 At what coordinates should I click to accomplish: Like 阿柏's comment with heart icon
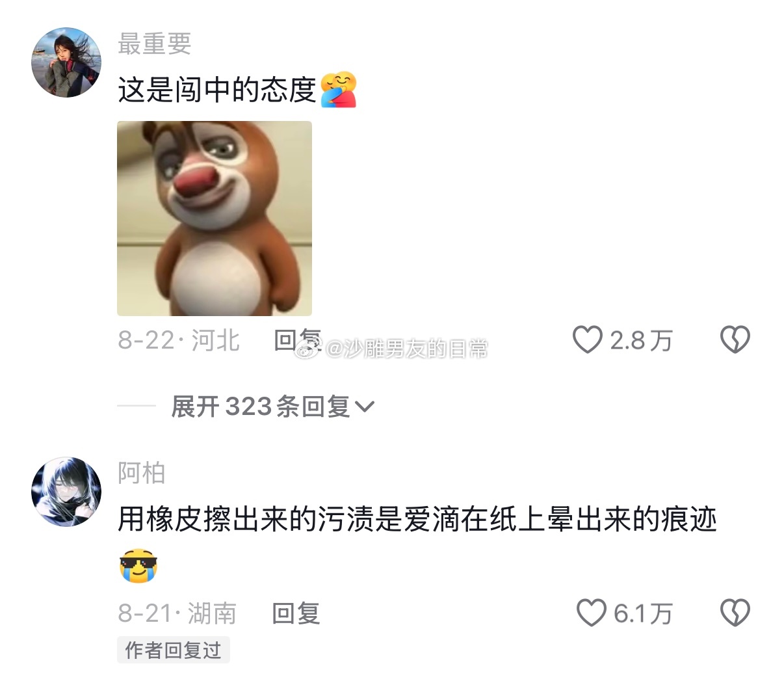(591, 613)
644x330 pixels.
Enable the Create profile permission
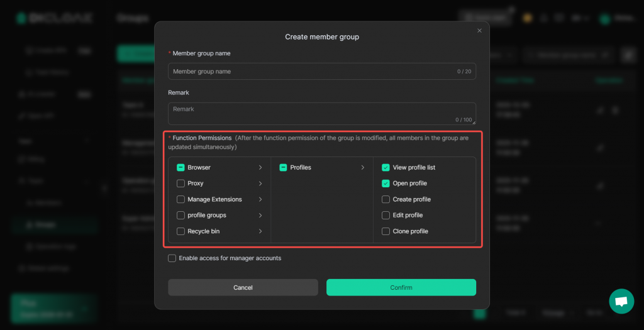(386, 199)
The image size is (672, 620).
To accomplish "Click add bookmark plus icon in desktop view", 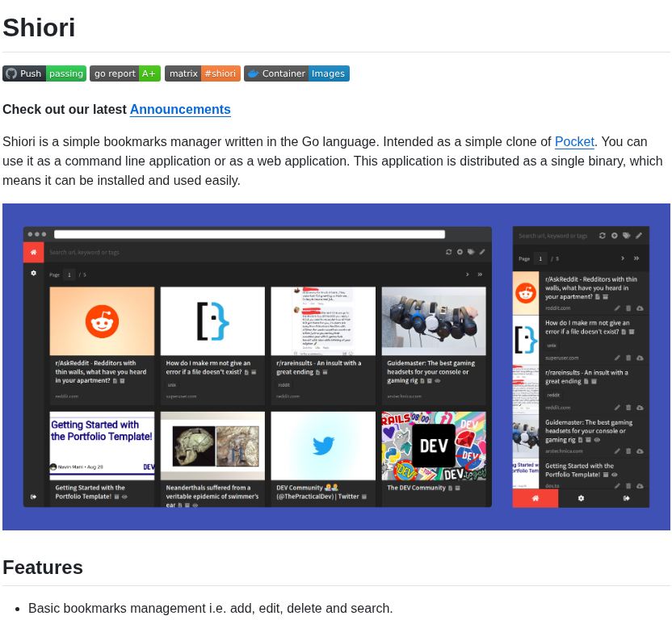I will coord(460,252).
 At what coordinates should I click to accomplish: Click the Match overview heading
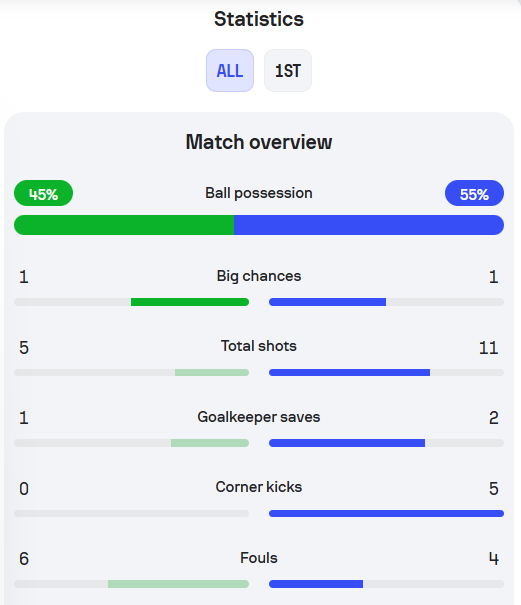click(259, 142)
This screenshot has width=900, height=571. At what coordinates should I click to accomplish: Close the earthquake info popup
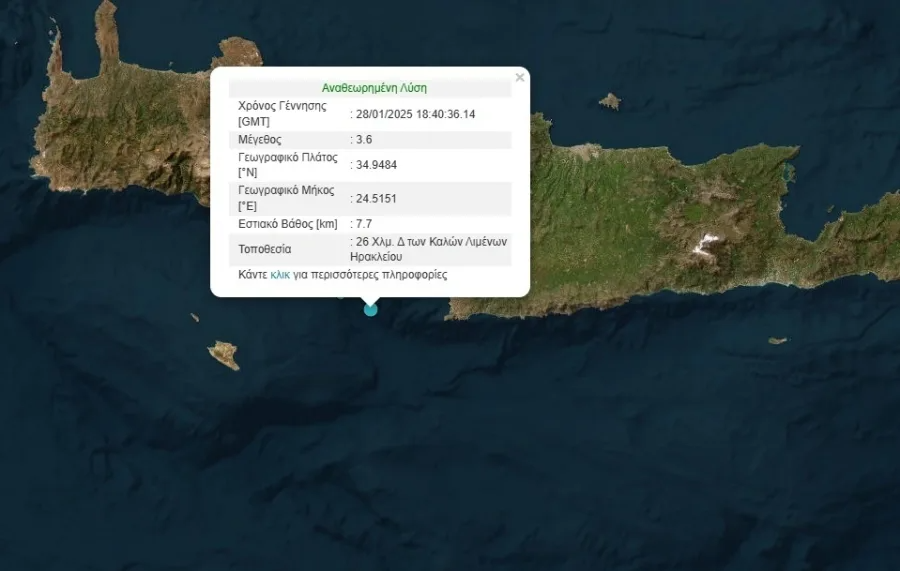coord(519,77)
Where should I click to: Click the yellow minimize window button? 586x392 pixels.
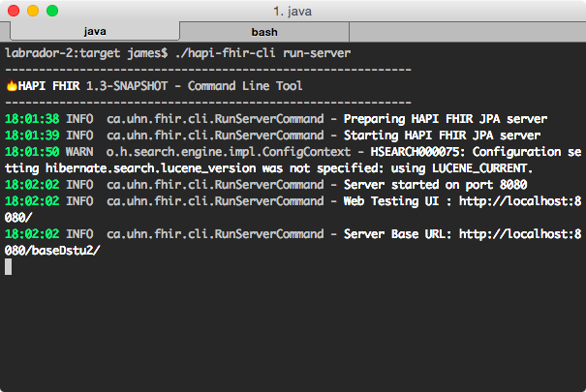click(33, 11)
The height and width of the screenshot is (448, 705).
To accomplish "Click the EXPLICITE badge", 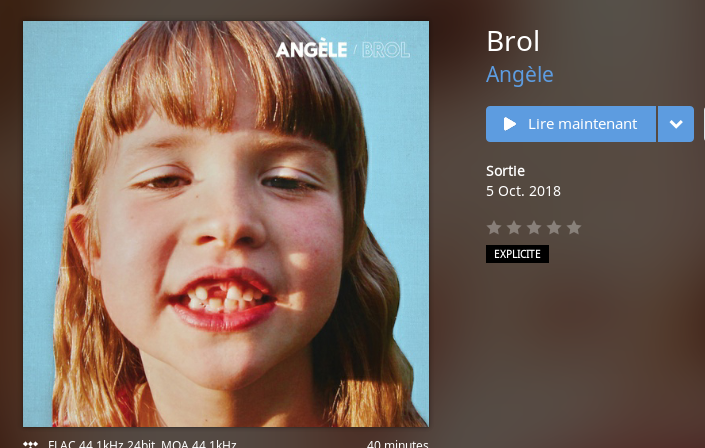I will pos(517,254).
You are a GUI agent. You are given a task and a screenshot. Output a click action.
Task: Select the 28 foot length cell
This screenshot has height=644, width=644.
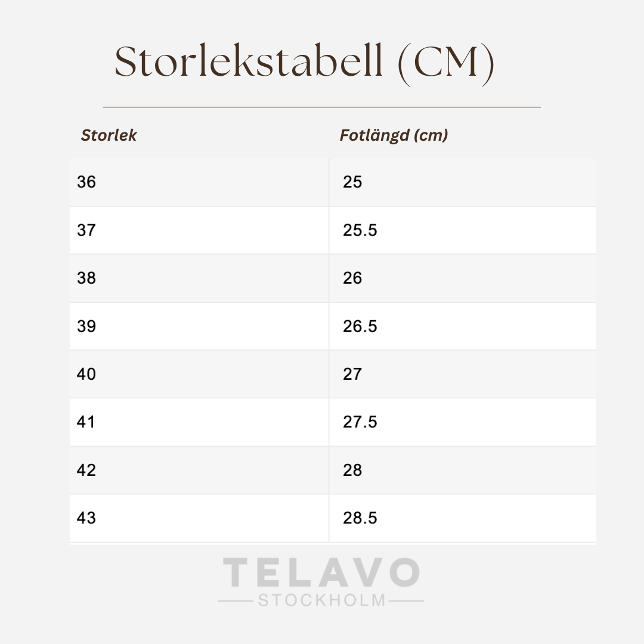[352, 470]
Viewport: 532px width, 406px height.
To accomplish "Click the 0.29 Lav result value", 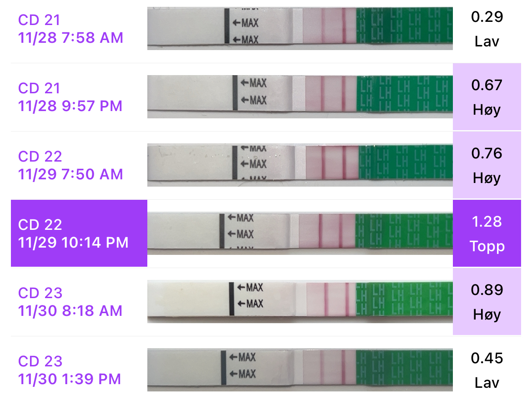I will 487,29.
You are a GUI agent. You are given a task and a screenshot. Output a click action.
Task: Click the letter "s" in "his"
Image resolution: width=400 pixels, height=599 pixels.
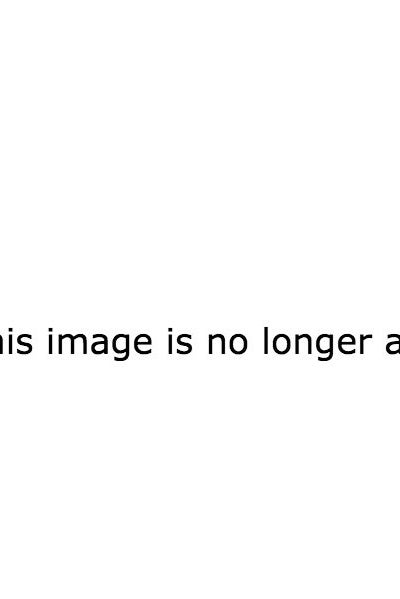(x=22, y=343)
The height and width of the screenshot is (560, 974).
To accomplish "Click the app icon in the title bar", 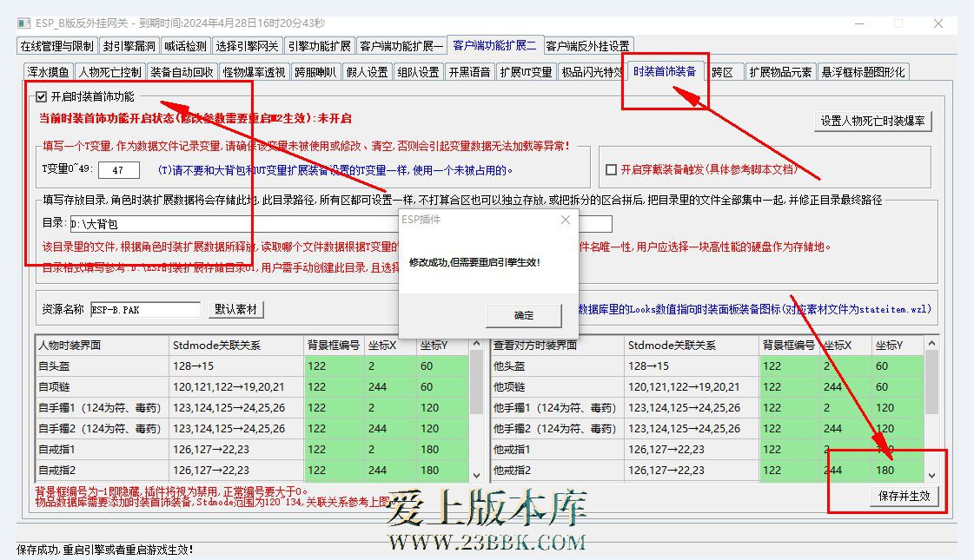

****

> Assignment: Starting with the line that contains "Image resolution: width=400", repeat each line exactly through the last line of the data above, and nothing more; the pictures stay out.

> Solution to this exercise:
Image resolution: width=400 pixels, height=599 pixels.
(x=22, y=343)
The height and width of the screenshot is (560, 974).
To accomplish "Click the app icon in the title bar", 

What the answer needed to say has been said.